Design of Inter-state Transmission System for the World’s Largest Renewable Energy Park (~45GW) at Khavda, Gujarat in India - Planning Perspective & Transient Stability Analysis

This paper presents the planning philosophy, system architecture, and dynamic performance assessment of the ISTS designed for full-scale evacuation of power from the Khavda complex.

The studies are carried out for the 2030–31 timeframe using a detailed All-India network model and multiple seasonal and diurnal load generation scenarios to ensure compliance with steadystate, dynamic, and regulatory criteria.

The primary challenges addressed include the concentration of 42 GW of RE generation in a geographically constrained region, the requirement for long-distance bulk power transfer to distant load centers, weak grid conditions due to the absence of synchronous generation, low inertia and limited fault current contribution from IBRs, and corridor constraints. The planning framework also emphasizes future scalability and readiness for potential cross-border interconnections.

To address these issues, a hybrid High Voltage Alternating Current (HVAC) – High Voltage

Direct Current (HVDC) transmission architecture has been adopted. A strong 765 kV and 400 kV HVAC backbone provides meshed network support, while ±800 kV Line Commuted

Converter (LCC) HVDC corridors enable long-distance bulk power transfer. ±500 kV Voltage

Source Converter (VSC) HVDC links enhance controllability, provides black start capability and other grid support functions. The system has been planned in phases, aligned with progressive RE capacity addition, ensuring timely evacuation and operational flexibility.

Special emphasis has been placed on grid strengthening and voltage control. The system is designed to maintain a minimum Short Circuit Ratio (SCR) of 5 at all pooling stations through optimized network meshing, corridor planning, and bus sectionalization. Synchronous condensers have been deployed to provide inertia, fault current contribution, and dynamic voltage support. A layered reactive power compensation strategy comprising shunt reactors,

Static Synchronous Compensators (STATCOMs), Mechanically Switched Capacitor (MSCs)/

Mechanically switched Reactor (MSRs), and plant-level reactive capability ensures stable voltage profiles under varying operating conditions.

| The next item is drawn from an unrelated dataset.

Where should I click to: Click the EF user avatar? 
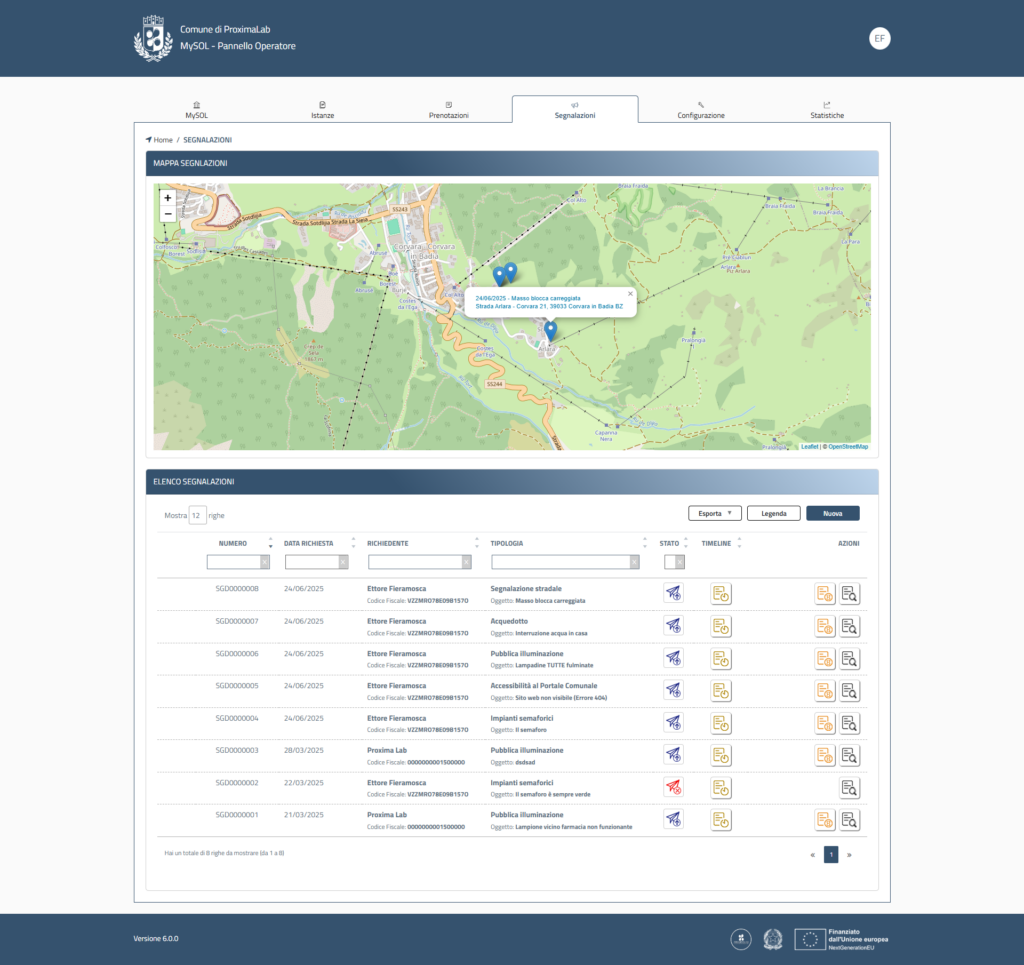click(879, 38)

Dynamic performance was evaluated using detailed simulations in Phasor Domain Transient software platform with second-generation Western Electricity Coordinating Council (WECC)

- based generic models using the Gujarat Grid model on 2030-31 time frame. The system demonstrates compliance with Low Voltage Ride Through (LVRT) and High Voltage Ride

Through (HVRT) requirements, withstanding voltage dips down to 0.15 pu for 300 ms. During disturbances, plants inject priority reactive current and recover more than 90% of pre-fault active power within one second of fault clearance. Stable voltage recovery without sustained oscillations confirms the robustness of the proposed design. During voltage swell (HVRT) case,

RE generators are able to ride through overvoltage conditions, and sufficient reactive power absorption helps to maintain voltage stability. Dynamic reactive power equipment

(STATCOMs) further contributes towards the stable operation of network during the severe voltage dips.

Overall, the Khavda Inter-State Transmission System (ISTS) enables secure evacuation of 42

GW of renewable power, demonstrates the feasibility of RE-dominated grid operation, and establishes a scalable planning framework. The approach provides a benchmark for future mega renewable zones and supports India’s long-term vision for global power interconnections.